WHAT YOU ARE ASKED TO DO: Reproduce the lines below word for word, starting at the line with "You are a computer-use agent. 690x634 pixels." and continuing through the line with "tap(625, 414)", inclusive.

— START GIVEN ENTRIES —

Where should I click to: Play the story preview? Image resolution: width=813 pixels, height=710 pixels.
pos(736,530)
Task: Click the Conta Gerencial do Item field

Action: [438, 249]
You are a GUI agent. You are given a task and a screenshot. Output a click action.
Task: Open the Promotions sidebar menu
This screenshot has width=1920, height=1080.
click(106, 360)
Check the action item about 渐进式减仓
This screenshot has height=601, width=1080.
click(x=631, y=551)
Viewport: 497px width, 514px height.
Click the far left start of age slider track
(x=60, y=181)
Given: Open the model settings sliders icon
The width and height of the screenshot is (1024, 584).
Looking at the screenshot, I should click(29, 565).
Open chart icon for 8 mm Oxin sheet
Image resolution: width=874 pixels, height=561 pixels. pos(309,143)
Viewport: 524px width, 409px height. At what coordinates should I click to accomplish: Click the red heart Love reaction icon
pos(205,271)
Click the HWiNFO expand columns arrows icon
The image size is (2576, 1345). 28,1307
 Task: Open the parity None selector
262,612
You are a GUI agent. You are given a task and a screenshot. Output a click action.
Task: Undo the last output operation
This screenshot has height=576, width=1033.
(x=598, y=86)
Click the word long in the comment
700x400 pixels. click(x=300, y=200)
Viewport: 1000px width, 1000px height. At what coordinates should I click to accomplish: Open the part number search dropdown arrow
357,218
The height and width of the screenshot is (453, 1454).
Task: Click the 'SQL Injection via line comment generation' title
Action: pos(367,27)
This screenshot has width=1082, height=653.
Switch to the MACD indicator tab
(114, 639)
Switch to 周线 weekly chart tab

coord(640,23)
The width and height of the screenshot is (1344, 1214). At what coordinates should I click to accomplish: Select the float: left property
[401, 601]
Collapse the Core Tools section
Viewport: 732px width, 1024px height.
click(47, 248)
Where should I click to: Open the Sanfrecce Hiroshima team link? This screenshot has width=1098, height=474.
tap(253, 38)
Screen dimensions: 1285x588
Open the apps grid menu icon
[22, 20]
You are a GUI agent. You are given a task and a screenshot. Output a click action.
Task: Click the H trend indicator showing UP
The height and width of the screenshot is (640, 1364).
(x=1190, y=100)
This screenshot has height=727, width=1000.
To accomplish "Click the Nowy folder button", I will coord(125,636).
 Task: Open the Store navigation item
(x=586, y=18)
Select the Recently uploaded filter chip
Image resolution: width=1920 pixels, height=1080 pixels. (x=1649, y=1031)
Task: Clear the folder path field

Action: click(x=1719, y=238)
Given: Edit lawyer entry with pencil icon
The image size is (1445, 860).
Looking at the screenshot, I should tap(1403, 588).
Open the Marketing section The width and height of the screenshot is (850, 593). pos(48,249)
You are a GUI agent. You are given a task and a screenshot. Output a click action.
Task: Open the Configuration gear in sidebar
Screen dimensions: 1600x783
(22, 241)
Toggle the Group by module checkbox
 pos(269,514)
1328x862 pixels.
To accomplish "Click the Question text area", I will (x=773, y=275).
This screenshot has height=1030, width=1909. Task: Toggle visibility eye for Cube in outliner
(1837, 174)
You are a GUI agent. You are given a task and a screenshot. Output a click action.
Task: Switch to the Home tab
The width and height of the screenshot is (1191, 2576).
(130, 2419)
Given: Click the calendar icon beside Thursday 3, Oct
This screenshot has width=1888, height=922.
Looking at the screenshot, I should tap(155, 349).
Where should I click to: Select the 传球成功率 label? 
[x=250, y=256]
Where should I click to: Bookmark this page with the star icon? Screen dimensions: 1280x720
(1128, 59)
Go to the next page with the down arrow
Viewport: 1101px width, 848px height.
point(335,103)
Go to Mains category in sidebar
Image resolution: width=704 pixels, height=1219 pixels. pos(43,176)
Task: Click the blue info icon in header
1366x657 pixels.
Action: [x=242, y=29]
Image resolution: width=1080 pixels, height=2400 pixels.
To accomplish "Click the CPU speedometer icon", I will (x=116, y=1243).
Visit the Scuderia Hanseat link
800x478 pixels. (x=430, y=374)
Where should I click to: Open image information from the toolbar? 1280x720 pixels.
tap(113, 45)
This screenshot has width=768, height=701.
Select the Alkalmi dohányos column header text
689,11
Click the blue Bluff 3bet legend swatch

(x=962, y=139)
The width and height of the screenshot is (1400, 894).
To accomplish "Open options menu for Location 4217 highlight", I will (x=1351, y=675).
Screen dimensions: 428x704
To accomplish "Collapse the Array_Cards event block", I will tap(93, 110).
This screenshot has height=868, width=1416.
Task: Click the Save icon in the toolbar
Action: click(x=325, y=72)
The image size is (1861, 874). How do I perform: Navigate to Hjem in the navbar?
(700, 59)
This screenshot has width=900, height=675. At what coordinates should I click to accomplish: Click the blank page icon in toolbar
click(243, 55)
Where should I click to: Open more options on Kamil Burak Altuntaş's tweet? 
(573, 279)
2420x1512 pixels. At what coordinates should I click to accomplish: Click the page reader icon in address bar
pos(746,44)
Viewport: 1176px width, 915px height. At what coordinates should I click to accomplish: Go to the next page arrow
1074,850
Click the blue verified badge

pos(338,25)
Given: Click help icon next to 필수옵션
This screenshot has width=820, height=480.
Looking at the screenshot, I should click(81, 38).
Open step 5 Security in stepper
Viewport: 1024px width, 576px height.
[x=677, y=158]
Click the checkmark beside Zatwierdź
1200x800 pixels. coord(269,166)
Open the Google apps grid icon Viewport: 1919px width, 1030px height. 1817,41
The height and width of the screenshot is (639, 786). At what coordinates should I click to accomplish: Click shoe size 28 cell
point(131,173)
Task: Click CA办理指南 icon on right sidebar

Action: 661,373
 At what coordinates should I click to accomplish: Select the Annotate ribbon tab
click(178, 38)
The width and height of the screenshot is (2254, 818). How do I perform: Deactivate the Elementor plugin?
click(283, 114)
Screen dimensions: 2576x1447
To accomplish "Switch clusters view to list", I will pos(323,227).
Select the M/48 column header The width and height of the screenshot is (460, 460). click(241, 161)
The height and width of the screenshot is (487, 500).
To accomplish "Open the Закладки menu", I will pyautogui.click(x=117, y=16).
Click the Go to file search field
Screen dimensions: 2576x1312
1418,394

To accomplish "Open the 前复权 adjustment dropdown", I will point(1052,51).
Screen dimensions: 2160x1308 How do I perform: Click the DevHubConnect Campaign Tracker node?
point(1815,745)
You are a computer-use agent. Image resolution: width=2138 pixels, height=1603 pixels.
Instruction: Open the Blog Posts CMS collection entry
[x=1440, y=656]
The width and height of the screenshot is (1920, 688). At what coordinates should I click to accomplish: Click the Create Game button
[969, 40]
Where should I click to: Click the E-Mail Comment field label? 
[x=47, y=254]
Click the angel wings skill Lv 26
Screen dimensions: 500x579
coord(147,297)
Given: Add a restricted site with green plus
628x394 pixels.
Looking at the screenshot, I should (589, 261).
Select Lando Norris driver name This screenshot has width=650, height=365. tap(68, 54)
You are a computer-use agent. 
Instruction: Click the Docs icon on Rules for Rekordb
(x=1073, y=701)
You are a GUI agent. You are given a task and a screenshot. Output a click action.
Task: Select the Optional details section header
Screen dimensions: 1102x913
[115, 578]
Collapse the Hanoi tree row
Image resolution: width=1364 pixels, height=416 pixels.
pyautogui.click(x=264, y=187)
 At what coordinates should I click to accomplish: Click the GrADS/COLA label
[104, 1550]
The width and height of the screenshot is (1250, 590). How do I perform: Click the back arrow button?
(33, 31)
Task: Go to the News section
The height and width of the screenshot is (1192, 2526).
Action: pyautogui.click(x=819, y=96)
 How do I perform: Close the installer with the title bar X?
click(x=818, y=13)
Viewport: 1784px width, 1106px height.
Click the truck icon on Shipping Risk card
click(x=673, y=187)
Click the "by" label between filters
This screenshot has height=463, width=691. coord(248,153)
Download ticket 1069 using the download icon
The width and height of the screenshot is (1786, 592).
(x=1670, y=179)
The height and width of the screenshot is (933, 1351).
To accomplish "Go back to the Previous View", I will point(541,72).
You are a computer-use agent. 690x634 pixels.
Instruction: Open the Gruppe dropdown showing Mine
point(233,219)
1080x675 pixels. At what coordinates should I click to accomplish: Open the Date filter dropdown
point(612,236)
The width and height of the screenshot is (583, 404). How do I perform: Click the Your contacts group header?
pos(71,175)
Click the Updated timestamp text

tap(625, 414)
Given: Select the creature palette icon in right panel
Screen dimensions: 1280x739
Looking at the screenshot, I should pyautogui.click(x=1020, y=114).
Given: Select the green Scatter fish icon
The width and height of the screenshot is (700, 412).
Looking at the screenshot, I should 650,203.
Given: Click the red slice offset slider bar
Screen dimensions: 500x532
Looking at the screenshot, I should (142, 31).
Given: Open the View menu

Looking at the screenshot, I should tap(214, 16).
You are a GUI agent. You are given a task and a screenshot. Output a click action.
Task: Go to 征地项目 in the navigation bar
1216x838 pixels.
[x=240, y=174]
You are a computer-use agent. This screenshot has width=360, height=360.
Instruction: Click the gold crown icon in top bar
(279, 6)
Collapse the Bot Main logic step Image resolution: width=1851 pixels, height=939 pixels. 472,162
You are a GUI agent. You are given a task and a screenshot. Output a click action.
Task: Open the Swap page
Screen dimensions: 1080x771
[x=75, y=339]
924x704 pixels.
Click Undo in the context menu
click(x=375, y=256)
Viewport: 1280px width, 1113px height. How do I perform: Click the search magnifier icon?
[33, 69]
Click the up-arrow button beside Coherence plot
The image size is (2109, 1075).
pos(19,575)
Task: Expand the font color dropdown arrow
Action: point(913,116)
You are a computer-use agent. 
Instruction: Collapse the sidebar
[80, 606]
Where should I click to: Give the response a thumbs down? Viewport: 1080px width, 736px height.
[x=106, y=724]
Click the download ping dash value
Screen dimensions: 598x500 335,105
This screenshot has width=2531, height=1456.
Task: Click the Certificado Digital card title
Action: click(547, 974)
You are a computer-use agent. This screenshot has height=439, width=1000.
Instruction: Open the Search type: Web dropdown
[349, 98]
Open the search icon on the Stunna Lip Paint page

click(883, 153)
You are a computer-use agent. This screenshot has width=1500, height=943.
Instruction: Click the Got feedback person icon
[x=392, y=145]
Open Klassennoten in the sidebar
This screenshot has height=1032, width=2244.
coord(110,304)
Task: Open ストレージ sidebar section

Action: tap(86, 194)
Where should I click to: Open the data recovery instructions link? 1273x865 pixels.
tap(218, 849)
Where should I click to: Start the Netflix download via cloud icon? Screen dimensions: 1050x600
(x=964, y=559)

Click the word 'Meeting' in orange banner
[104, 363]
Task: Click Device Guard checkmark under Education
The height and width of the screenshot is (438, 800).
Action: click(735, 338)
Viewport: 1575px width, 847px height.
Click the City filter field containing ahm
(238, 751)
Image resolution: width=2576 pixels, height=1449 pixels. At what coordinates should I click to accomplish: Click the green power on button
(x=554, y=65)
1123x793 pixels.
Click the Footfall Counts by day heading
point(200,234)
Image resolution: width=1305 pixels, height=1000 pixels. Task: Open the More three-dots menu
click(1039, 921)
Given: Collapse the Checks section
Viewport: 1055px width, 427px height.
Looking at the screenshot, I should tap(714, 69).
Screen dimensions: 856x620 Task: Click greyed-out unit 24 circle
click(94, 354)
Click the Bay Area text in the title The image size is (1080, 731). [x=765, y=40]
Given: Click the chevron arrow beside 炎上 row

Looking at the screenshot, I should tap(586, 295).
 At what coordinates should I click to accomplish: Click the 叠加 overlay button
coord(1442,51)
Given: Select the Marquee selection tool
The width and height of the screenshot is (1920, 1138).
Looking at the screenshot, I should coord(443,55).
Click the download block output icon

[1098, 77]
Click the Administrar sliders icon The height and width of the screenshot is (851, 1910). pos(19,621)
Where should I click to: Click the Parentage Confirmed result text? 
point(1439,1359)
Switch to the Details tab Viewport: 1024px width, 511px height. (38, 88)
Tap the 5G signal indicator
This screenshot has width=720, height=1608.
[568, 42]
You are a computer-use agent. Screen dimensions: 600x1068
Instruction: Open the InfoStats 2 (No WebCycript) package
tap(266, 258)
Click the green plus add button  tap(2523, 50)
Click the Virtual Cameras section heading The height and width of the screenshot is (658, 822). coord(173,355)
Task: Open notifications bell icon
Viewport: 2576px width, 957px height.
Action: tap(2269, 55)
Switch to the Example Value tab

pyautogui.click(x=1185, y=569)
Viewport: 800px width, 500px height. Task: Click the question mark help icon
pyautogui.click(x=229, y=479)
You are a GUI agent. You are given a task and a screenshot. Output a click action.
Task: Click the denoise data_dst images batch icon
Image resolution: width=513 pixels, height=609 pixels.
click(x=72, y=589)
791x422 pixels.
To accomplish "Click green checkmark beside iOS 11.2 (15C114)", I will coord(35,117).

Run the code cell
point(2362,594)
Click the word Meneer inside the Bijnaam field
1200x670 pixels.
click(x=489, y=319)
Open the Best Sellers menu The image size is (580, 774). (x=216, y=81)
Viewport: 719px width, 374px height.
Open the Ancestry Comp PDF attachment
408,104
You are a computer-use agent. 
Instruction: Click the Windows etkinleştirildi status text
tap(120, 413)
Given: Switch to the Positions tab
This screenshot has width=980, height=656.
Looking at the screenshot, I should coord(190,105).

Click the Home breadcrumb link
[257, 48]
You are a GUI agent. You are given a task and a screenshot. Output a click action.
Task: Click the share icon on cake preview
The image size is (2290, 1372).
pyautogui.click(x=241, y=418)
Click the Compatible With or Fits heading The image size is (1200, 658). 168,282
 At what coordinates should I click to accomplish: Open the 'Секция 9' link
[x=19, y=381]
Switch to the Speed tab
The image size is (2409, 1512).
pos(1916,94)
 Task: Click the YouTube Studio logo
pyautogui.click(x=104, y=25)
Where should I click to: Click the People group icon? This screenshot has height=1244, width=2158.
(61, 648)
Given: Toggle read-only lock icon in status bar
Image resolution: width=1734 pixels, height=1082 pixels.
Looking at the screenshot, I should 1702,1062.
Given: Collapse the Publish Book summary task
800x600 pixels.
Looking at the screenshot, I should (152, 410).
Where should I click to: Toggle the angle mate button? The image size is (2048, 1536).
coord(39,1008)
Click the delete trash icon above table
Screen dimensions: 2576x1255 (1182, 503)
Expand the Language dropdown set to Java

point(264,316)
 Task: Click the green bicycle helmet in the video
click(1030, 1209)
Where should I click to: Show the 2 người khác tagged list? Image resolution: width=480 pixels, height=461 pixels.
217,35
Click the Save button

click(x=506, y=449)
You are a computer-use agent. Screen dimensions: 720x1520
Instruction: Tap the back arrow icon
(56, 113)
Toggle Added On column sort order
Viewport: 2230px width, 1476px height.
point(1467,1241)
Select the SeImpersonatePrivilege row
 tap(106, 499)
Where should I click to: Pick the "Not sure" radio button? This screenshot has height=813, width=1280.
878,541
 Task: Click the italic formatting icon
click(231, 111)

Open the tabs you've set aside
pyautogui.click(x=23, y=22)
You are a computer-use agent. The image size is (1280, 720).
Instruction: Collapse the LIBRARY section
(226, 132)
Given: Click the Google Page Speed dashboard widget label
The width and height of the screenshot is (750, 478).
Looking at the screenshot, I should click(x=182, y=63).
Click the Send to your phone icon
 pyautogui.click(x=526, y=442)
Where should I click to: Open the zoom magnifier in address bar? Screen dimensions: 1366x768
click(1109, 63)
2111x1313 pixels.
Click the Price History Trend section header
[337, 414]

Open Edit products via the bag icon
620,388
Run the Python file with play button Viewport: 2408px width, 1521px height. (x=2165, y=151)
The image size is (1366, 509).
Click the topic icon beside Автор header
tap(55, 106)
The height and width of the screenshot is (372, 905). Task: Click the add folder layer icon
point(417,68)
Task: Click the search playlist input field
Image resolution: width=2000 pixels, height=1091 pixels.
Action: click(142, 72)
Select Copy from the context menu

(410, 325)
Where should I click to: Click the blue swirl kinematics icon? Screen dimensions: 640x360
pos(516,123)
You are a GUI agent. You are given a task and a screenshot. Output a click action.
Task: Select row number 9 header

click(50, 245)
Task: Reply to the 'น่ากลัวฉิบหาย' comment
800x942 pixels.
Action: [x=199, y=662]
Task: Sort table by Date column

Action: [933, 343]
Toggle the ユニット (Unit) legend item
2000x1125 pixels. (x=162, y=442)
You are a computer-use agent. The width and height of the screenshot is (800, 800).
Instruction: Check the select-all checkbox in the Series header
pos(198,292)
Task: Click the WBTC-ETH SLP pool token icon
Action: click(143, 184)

— END GIVEN ENTRIES —

OUTPUT:
You are a computer-use agent. 690x634 pixels.
Instruction: Open the Gruppe dropdown showing Mine
point(233,219)
1080x675 pixels. At what coordinates should I click to accomplish: Open the Date filter dropdown
point(612,236)
The width and height of the screenshot is (583, 404). How do I perform: Click the Your contacts group header?
pos(71,175)
Click the Updated timestamp text

tap(625, 414)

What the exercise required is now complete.